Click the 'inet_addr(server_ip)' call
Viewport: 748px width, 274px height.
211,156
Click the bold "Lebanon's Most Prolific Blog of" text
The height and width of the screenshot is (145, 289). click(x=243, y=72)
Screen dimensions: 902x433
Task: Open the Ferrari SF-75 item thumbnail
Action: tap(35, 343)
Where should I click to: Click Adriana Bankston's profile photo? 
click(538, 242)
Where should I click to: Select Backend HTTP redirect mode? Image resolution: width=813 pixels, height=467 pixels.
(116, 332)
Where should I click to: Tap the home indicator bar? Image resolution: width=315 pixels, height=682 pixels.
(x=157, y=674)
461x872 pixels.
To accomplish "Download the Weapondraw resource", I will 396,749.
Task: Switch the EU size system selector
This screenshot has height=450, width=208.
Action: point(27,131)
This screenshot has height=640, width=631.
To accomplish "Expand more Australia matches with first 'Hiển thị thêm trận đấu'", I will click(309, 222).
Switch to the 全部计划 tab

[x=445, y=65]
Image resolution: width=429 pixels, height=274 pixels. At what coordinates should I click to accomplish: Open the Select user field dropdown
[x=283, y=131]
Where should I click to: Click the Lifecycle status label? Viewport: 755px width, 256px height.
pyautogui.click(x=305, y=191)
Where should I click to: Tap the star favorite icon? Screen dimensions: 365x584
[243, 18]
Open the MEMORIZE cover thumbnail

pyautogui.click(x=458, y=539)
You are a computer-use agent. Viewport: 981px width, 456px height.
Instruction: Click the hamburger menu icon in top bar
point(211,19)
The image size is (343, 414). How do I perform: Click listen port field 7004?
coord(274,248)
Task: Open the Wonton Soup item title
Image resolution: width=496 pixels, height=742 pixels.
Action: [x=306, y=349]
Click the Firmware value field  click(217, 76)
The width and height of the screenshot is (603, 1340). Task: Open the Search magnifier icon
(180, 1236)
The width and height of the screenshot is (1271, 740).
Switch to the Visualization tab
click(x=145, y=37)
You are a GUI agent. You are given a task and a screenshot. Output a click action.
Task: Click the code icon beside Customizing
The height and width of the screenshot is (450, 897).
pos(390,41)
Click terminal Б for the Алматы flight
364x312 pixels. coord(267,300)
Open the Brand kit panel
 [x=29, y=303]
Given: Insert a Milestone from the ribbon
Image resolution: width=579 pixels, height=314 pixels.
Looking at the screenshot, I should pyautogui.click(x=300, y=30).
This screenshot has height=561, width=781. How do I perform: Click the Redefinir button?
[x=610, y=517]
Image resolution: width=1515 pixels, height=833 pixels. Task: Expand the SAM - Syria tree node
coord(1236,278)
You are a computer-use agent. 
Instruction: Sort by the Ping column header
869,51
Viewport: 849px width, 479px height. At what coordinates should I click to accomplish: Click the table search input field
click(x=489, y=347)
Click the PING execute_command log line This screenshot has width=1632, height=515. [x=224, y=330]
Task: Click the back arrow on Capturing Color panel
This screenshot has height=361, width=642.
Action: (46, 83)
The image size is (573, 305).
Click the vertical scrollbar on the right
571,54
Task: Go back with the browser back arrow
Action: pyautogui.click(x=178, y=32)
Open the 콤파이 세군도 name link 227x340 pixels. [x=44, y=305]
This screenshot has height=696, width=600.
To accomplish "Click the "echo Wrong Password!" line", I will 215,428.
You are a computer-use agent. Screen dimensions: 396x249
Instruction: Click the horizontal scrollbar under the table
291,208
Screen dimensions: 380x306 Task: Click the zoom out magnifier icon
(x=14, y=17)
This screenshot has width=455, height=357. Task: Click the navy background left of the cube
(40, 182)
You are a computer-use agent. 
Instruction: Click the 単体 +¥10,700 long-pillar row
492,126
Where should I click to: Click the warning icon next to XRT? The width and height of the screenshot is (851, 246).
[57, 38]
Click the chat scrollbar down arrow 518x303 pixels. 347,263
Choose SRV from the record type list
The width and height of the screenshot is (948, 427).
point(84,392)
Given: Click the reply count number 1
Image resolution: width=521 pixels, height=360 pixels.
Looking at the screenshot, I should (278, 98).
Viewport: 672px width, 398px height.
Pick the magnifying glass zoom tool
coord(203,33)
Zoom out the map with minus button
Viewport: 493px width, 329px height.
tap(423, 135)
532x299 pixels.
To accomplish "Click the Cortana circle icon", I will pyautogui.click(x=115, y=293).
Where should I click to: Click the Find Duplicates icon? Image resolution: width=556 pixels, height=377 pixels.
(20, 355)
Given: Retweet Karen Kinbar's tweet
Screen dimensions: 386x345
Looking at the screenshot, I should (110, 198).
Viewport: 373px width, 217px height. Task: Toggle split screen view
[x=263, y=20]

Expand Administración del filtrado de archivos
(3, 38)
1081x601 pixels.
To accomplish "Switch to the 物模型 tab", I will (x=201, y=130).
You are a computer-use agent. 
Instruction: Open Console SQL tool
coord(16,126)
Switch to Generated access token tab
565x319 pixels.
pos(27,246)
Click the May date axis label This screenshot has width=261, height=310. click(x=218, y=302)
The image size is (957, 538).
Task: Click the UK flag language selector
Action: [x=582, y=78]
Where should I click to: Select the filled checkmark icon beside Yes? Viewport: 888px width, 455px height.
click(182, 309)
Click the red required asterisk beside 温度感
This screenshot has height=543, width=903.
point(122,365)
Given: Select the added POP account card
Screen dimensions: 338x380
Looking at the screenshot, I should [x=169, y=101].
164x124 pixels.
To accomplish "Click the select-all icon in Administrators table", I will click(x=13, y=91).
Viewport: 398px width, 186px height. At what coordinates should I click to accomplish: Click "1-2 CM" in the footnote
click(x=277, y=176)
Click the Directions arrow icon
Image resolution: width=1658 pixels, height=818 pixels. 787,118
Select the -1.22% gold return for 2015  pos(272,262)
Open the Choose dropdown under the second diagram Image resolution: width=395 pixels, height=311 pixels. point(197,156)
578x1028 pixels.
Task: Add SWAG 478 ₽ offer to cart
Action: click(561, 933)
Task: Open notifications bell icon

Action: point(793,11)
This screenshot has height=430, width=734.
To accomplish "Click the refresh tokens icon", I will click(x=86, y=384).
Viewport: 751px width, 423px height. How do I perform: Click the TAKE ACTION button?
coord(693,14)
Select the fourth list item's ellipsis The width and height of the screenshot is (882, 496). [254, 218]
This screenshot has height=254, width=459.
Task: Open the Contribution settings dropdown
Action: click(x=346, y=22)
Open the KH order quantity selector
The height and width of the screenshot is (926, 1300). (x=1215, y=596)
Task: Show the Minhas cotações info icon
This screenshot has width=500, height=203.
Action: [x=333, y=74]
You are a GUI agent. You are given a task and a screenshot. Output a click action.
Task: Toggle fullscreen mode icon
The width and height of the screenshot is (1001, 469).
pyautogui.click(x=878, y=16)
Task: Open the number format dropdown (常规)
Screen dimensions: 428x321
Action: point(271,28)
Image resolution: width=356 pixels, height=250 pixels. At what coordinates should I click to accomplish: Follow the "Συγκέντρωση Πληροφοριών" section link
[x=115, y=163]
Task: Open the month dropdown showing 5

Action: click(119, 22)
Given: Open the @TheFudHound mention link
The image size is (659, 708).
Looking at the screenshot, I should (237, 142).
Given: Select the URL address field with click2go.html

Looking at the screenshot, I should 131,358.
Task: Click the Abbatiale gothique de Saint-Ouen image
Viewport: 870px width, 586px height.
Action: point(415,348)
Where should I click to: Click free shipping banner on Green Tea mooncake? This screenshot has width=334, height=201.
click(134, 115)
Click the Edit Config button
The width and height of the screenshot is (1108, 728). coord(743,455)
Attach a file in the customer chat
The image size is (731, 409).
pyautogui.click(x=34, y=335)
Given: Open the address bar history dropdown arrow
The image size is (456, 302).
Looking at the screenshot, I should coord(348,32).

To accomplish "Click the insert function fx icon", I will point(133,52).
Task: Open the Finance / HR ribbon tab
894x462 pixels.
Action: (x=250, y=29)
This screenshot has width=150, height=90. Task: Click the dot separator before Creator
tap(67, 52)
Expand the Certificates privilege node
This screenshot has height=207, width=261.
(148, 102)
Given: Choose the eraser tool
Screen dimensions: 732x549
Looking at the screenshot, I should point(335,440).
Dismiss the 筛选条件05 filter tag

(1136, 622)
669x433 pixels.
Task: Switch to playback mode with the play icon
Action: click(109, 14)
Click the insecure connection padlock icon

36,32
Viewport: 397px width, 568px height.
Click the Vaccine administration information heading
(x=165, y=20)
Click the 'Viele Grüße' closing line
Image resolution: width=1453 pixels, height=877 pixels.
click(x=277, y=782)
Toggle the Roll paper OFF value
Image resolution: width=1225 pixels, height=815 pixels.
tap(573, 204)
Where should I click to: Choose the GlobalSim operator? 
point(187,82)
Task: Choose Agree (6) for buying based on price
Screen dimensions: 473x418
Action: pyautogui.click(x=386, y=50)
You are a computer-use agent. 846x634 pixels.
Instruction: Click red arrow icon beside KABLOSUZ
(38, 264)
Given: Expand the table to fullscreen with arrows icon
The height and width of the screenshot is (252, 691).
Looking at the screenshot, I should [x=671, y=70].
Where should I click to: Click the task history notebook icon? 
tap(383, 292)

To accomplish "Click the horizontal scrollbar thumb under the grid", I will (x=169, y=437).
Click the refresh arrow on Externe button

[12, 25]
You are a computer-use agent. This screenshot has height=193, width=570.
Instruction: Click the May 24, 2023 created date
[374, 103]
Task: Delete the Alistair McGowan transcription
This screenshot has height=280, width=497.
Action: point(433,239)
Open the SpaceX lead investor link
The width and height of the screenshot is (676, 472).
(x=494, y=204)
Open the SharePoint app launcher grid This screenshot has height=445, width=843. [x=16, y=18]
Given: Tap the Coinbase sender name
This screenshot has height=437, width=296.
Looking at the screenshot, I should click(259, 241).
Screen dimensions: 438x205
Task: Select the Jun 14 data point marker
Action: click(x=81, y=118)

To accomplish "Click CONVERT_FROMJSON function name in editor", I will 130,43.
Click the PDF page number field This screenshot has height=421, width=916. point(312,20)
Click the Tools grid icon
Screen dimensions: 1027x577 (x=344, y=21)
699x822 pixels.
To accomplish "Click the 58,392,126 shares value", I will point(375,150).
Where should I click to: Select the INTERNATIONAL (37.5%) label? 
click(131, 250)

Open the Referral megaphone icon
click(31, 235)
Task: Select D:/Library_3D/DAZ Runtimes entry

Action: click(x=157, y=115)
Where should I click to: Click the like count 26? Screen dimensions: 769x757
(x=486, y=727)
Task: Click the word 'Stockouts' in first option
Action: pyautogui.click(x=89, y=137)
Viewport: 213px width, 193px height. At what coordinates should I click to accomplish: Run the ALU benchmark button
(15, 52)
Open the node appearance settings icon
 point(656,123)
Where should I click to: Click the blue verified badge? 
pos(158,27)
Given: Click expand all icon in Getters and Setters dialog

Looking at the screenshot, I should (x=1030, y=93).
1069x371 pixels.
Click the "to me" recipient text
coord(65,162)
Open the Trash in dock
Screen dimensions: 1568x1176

________________________________________

Brief. From the data above, output only the lines between the line containing "You are a computer-use agent. This" and the line containing "699x822 pixels.", inclusive, exactly as written.

Exercise output.
You are a computer-use agent. This screenshot has height=193, width=570.
Instruction: Click the May 24, 2023 created date
[374, 103]
Task: Delete the Alistair McGowan transcription
This screenshot has height=280, width=497.
Action: point(433,239)
Open the SpaceX lead investor link
The width and height of the screenshot is (676, 472).
(x=494, y=204)
Open the SharePoint app launcher grid This screenshot has height=445, width=843. [x=16, y=18]
Given: Tap the Coinbase sender name
This screenshot has height=437, width=296.
Looking at the screenshot, I should click(259, 241).
Screen dimensions: 438x205
Task: Select the Jun 14 data point marker
Action: click(x=81, y=118)

To accomplish "Click CONVERT_FROMJSON function name in editor", I will 130,43.
Click the PDF page number field This screenshot has height=421, width=916. point(312,20)
Click the Tools grid icon
Screen dimensions: 1027x577 (x=344, y=21)
699x822 pixels.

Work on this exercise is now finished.